Problem description:
Check each line below for "Find" and give the count of those that have it, nothing else.

===== Entries provided =====

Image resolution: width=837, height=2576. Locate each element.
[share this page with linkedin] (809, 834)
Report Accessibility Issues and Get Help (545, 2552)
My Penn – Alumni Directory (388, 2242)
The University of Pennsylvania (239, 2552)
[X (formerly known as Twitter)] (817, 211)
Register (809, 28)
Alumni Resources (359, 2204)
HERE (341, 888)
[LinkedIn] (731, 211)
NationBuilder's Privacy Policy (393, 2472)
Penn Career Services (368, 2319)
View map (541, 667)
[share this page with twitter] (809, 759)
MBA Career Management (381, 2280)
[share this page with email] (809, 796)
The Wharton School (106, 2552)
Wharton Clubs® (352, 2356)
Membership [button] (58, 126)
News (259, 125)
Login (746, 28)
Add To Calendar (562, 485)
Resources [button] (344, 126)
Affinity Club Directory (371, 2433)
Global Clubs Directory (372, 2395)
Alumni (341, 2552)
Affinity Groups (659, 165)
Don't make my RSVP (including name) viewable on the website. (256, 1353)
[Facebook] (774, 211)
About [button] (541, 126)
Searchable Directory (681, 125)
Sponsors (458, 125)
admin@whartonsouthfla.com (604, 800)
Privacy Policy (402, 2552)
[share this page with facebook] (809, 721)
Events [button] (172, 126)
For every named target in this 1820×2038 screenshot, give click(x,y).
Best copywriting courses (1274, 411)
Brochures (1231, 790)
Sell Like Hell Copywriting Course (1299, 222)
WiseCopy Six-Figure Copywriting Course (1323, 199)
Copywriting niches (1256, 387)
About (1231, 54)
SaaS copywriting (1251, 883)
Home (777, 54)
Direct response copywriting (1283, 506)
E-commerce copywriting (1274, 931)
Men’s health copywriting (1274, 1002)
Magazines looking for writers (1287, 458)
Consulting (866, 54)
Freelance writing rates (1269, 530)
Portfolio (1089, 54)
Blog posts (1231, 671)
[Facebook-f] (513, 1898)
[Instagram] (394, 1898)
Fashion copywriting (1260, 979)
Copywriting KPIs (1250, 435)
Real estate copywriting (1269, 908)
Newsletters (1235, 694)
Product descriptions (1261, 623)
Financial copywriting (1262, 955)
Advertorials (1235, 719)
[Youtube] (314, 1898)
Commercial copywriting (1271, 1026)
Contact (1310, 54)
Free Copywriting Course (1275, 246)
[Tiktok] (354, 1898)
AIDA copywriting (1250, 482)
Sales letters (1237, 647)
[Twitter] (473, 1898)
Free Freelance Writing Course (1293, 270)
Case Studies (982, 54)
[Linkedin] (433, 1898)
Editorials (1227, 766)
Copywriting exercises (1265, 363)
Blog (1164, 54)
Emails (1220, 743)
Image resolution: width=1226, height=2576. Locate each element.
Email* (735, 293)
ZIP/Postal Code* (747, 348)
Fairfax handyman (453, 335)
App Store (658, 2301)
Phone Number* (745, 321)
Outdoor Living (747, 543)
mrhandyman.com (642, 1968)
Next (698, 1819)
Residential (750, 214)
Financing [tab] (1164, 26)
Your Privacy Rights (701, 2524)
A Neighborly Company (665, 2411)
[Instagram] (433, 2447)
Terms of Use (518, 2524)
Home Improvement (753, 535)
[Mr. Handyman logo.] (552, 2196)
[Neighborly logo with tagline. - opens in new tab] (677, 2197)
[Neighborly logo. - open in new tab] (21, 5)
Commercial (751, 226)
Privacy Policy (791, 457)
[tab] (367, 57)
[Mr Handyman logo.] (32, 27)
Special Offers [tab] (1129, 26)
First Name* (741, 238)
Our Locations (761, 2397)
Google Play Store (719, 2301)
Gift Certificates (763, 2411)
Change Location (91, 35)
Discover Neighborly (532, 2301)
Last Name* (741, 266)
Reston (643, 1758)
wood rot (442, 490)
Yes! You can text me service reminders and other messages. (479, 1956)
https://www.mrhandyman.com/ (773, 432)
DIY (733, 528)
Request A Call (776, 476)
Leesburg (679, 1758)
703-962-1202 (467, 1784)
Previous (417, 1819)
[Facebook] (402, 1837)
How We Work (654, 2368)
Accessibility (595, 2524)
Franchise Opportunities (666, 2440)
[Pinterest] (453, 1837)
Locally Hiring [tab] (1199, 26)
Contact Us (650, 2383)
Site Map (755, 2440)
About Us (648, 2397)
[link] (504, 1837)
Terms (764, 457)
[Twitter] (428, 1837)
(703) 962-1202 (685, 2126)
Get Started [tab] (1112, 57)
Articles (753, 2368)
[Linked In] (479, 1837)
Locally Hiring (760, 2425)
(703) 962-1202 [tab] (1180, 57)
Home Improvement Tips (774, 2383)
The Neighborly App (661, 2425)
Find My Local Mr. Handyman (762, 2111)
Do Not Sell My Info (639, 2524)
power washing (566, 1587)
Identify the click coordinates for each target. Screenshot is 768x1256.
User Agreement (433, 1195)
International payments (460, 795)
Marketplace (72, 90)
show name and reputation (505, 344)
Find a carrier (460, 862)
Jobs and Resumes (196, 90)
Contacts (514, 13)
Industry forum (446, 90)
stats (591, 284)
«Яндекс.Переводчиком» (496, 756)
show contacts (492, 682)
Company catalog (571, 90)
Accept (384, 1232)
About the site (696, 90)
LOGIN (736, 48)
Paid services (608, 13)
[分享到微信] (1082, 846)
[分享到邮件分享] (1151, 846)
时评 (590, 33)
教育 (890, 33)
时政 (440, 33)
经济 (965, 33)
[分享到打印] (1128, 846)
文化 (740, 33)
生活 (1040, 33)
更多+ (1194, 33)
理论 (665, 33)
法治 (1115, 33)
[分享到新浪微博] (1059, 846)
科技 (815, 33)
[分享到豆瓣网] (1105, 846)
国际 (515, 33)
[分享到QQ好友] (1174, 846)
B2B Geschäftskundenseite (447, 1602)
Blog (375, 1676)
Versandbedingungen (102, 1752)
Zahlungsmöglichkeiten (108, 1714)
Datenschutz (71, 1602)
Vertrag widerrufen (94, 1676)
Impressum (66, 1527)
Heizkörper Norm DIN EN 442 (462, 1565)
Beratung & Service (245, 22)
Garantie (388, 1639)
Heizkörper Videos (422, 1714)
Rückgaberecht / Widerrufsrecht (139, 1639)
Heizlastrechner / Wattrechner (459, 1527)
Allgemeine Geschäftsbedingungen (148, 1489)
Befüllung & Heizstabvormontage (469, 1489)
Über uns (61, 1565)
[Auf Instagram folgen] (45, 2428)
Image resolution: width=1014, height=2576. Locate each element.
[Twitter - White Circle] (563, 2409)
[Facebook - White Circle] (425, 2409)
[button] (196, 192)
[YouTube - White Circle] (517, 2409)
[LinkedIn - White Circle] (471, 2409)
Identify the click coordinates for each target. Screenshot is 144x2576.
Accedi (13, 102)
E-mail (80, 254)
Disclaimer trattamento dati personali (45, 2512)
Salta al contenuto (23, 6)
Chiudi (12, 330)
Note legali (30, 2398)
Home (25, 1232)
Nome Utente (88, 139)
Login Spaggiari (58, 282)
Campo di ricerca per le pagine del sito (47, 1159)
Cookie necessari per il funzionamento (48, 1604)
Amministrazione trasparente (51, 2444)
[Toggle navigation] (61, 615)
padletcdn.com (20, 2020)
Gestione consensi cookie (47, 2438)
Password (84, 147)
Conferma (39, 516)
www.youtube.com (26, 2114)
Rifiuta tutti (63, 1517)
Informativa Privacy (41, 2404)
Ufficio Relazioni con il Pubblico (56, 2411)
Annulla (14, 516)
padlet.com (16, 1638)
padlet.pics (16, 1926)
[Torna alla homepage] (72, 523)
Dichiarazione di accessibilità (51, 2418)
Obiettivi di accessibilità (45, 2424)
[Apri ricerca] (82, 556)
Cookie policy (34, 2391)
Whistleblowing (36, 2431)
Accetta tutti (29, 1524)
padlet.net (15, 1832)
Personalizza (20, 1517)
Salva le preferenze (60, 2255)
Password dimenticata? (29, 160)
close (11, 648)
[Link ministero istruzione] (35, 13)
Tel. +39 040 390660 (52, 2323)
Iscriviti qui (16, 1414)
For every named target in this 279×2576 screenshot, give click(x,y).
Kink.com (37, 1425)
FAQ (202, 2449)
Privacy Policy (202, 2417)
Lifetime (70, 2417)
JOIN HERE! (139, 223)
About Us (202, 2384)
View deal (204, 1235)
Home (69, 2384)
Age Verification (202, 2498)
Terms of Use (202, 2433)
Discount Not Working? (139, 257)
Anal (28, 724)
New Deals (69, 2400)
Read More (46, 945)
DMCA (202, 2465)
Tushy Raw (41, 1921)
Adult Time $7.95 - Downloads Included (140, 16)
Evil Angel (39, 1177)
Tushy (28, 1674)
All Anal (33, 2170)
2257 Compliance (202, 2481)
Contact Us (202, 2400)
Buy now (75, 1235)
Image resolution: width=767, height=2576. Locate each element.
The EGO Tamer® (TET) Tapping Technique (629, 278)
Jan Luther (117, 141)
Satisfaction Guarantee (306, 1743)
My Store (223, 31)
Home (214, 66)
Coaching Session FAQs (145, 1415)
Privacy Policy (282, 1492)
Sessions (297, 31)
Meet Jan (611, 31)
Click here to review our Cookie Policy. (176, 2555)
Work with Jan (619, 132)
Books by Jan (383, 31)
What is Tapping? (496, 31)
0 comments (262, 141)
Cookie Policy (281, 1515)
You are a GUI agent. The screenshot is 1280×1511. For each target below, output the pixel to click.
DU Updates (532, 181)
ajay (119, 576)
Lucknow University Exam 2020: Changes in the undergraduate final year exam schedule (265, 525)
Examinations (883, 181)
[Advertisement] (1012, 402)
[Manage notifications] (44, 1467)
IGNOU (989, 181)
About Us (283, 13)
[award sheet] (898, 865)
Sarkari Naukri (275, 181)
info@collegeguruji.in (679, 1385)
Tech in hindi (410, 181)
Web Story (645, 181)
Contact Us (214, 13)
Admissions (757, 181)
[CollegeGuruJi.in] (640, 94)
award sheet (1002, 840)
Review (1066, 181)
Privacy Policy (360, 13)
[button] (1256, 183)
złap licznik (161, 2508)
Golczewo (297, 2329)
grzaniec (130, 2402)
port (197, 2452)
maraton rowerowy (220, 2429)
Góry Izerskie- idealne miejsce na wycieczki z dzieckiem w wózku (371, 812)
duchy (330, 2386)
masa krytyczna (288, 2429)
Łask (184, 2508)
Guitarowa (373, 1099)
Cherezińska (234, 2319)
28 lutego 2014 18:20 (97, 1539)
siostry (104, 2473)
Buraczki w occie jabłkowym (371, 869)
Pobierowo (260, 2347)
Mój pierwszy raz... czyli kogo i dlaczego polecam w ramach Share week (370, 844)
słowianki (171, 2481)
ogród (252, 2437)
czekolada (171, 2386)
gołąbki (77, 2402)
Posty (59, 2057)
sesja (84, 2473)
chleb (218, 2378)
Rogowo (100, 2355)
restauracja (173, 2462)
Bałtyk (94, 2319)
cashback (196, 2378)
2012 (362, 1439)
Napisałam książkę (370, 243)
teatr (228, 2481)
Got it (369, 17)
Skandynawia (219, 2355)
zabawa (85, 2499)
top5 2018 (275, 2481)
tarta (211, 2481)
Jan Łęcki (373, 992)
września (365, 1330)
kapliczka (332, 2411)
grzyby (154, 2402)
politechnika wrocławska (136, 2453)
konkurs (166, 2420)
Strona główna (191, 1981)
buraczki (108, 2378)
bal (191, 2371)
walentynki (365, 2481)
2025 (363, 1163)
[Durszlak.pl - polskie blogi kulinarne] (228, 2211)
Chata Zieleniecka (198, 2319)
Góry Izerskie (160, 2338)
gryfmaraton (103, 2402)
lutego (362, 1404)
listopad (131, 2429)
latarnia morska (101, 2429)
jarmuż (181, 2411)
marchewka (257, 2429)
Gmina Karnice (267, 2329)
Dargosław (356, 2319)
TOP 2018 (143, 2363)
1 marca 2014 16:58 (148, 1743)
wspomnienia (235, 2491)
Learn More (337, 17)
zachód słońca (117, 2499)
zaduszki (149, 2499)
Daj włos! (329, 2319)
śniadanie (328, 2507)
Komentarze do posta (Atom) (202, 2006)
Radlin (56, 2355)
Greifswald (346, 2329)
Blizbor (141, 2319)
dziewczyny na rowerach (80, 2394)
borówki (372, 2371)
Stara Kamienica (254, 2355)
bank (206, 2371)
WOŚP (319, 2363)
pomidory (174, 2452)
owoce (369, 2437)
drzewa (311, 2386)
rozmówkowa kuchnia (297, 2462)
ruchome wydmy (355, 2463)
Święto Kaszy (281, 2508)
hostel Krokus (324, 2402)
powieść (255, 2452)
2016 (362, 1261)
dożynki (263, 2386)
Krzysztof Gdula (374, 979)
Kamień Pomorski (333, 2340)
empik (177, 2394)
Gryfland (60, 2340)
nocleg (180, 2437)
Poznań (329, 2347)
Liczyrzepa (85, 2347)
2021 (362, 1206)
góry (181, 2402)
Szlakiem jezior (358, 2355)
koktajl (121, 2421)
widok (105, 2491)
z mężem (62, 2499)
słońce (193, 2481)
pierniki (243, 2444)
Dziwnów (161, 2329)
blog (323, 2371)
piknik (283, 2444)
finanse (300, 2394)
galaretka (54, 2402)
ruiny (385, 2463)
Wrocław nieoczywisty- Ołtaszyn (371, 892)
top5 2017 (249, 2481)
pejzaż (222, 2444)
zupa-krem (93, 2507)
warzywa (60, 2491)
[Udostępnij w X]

=====

Result of the task:
2